We make mistakes, too, because we are so lonely. No one can be in an optimal frame of mind to
choose a partner when remaining single feels unbearable. We have to be wholly at peace with the
prospect of many years of solitude in order to be appropriately picky;
otherwise, we risk loving no longer being single rather more than we love the
partner who spared us that fate.
Finally, we marry to make a nice feeling permanent. We imagine that marriage will help us to
bottle the joy we felt when the thought of proposing first came to us: Perhaps we were in Venice, on the lagoon, in
a motorboat, with the evening sun throwing glitter across the sea, chatting
about aspects of our souls no one ever seemed to have grasped before, with the
prospect of dinner in the risotto place a little later.

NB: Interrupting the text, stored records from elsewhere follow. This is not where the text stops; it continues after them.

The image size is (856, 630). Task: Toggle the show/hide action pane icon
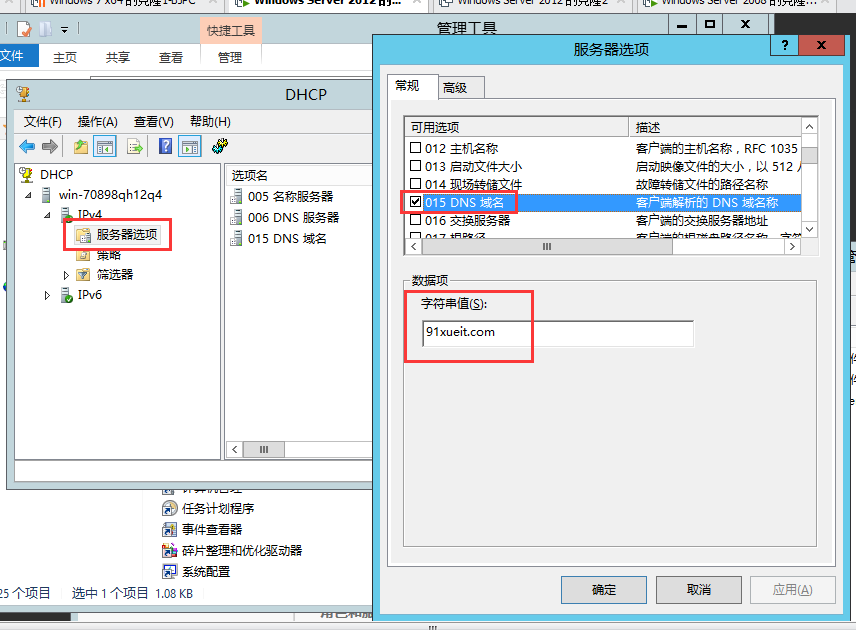tap(190, 147)
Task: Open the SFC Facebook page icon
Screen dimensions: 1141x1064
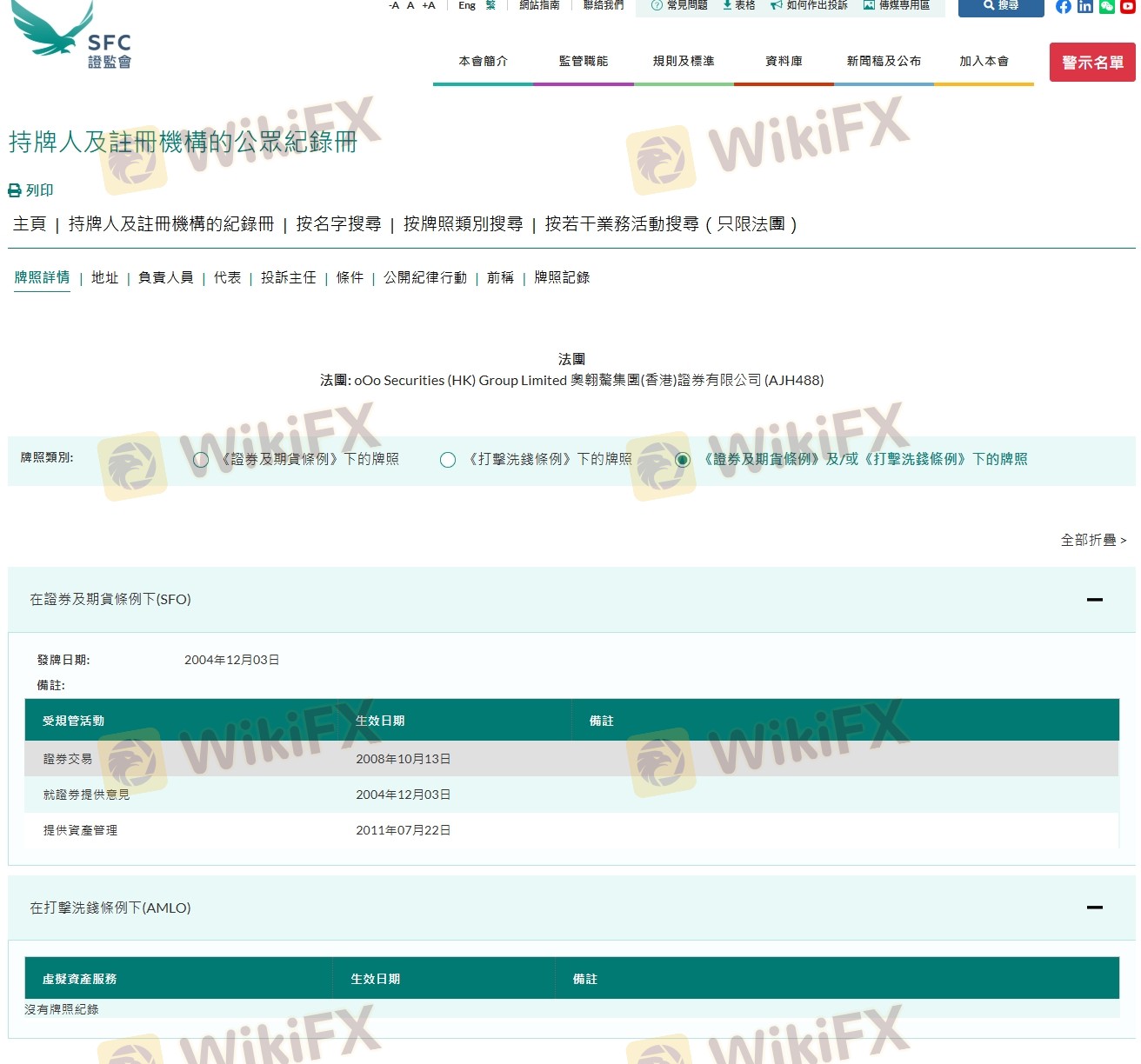Action: coord(1063,7)
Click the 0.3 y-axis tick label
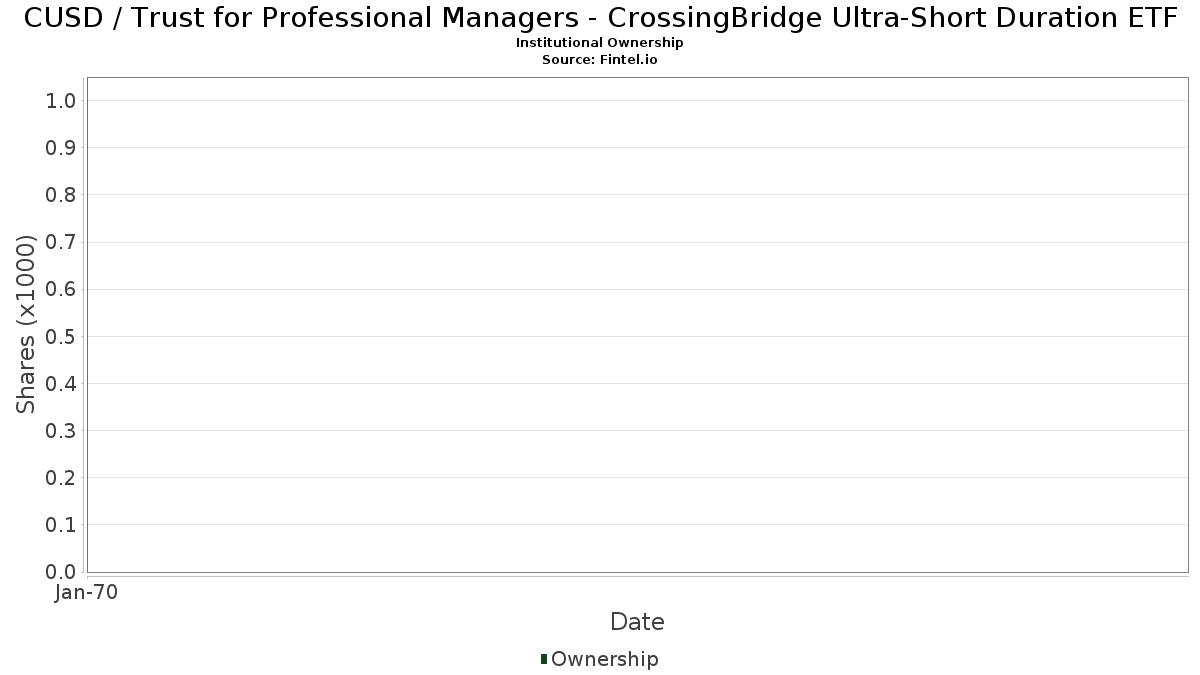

We married to make such sensations permanent
but failed to see that there was no solid connection between these feelings and
the institution of marriage.
Indeed, marriage tends decisively to move us onto another,
very different and more administrative plane, which perhaps unfolds in a
suburban house, with a long commute and maddening children who kill the passion
from which they emerged. The only
ingredient in common is the partner. And
that might have been the wrong ingredient to bottle.
The good news is that it doesn’t matter if we find we have
married the wrong person.
We mustn’t abandon him or her, only the founding Romantic
idea upon which the Western understanding of marriage has been based on the last
250 years: that a perfect being exists
who can meet all our needs and satisfy our every yearning.
We need to swap the Romantic view for a tragic (and at
points comedic) awareness that every human will frustrate, anger, annoy, madden
and disappoint us – and we will (without any malice) do the same to them. There can be no end to our sense of emptiness
and incompleteness. But none of this is
unusual or grounds for divorce. Choosing
whom to commit ourselves to is merely a case of identifying which particular
variety of suffering we would most like to sacrifice ourselves for.
This philosophy of pessimism offers a solution to a lot of
distress and agitation around marriage.
It might sound odd, but pessimism relieves the excessive imaginative
pressure that our romantic culture places upon marriage. The failure of one particular partner to save
us from our grief and melancholy is not an argument against that person and no
sign that a union deserves to fail or be upgraded.
The person who is best suited to us is not the person who
shares our every taste (he or she doesn’t exist), but the person who can
negotiate differences in taste intelligently – the person who is good at
disagreement. Rather than some notional
idea of perfect complementarity, it is the capacity to tolerate differences
with generosity that is the true marker of the “not overly wrong” person. Compatibility is an achievement of love; it
must not be a precondition.
Romanticism has been unhelpful to us; it is a harsh
philosophy. It has made a lot of what we
go through in marriage seem exceptional and appalling. We end up lonely and convinced that our
union, with its imperfections, is not “normal.”
We should learn to accommodate ourselves to “wrongness,” striving always
to adopt a more forgiving, humorous and kindly perspective on its multiple
examples in ourselves and in our partners.”
I was all set to not like this guy (Alain de Botton, not Earl) from the title of his article but then I actually took the time to read his words I found I really like his ideas. I've found myself being upset when someone I love and that I have gone out of my way to give kindness and help will sometimes return that with indifference or even bitterness. Why didn't they repay my kindness with kindness? Then I ask myself - Is that why I gave my love and kindness to them? Was I being good to them to be rewarded? No, I did it because I love them and that's the end of the story.
ReplyDeleteI may be misinterpreting his ideas but by being pessimistic and not expecting a reward from the relationship every minute of the day, I can be pleasantly surprised by the wonderful things my wife, children and other people do for me - as they inevitably do because of the relationships that we've forged over the trying times we've been through.
Thank you for telling us about Alain de Botton.